The layout of your resume should be standardized and match up with the way others in Hollywood do it (it’s different in other cities).
- At the top and most prominent will be your name. You representation can also go here, although it sometimes appears at the bottom of the page. It’s up to you. You will also put your height, eye and hair color (we’d avoid weight) at the top.
- The sections should be in this order:
Under film, TV and theater, there will be 3 columns:
|NAME OF PROJECT||ROLE||DIRECTOR and/or STUDIO|
Do NOT give a list of commercials. Theatrically, nobody cares and commercially, if they see any specific products listed, they will worry that you might have a “conflict”.
Simply say it this way: COMMERCIALS (conflicts available upon request)
(If you don’t understand “conflicts”, you will. Basically, in the commercial field, you may not appear in commercials for competing products, i.e. a Burger King ad and a McDonald’s ad, or a Coke ad and a 7-Up ad. Those are “conflicts”. They don’t last forever, so don’t panic. Once an ad has been dropped, you’re free to work for the competition.)
Now, when listing the roles under Film and TV, do NOT mention the name of the character. Only list the credit – Supporting, Co-star, Lead, Principal, Guest Star.
Under Theater (or Stage), however, DO list the name of the character.
Training should be pretty obvious: Classes and teachers that pertain to acting, NOT your accounting class!
Skills include anything physical, musical, vocal, languages and dialects, medical, military, etc. Please don’t include things that anybody could fake, such as reading, cooking, good with kids, etc.

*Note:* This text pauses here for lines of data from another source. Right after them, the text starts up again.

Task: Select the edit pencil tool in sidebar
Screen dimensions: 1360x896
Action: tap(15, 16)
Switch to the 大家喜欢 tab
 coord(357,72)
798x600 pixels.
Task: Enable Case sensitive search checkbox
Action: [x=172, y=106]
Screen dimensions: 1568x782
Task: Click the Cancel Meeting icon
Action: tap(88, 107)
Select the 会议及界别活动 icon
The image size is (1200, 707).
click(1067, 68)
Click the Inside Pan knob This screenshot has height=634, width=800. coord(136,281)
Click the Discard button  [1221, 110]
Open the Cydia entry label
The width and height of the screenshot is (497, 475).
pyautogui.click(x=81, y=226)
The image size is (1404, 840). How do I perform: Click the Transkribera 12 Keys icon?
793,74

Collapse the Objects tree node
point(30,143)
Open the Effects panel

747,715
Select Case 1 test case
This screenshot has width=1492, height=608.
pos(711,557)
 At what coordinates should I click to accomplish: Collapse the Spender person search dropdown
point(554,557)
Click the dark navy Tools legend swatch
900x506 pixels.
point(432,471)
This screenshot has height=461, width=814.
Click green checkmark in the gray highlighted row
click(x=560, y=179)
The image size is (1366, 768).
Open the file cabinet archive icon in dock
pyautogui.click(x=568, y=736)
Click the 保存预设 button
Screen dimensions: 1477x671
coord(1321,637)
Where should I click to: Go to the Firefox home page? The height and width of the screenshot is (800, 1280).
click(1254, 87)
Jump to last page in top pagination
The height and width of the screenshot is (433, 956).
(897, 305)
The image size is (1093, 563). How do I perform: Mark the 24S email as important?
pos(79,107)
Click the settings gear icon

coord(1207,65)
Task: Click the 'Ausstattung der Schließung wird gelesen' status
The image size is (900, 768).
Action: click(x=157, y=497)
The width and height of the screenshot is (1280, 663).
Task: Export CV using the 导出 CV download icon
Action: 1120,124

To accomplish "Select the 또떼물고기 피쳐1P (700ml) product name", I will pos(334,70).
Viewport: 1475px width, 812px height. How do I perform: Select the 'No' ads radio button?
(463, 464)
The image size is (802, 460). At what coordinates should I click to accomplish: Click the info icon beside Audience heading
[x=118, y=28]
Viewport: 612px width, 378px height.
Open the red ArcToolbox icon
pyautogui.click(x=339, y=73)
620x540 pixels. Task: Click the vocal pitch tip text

Trim your resumes to the same 8X10 format as your headshots and attach them securely to the back of the photos. That means either staples top and bottom, or glue-sticked (glue-stuck?). As long as they’re neat and won’t easily tear off, you’ll be fine. We do not suggest printing your resume directly onto the back of the headshots. If you do that, every time you book a job or change anything else on the resume, the headshot becomes obsolete, whereas you can easily change a stapled-on resume.
Finally, a word of warning: DO NOT LIE. About anything. It may (most likely will) come back to bite you on your cute li’l ol’ derriere someday and that’s an “ouch” you really don’t want to experience.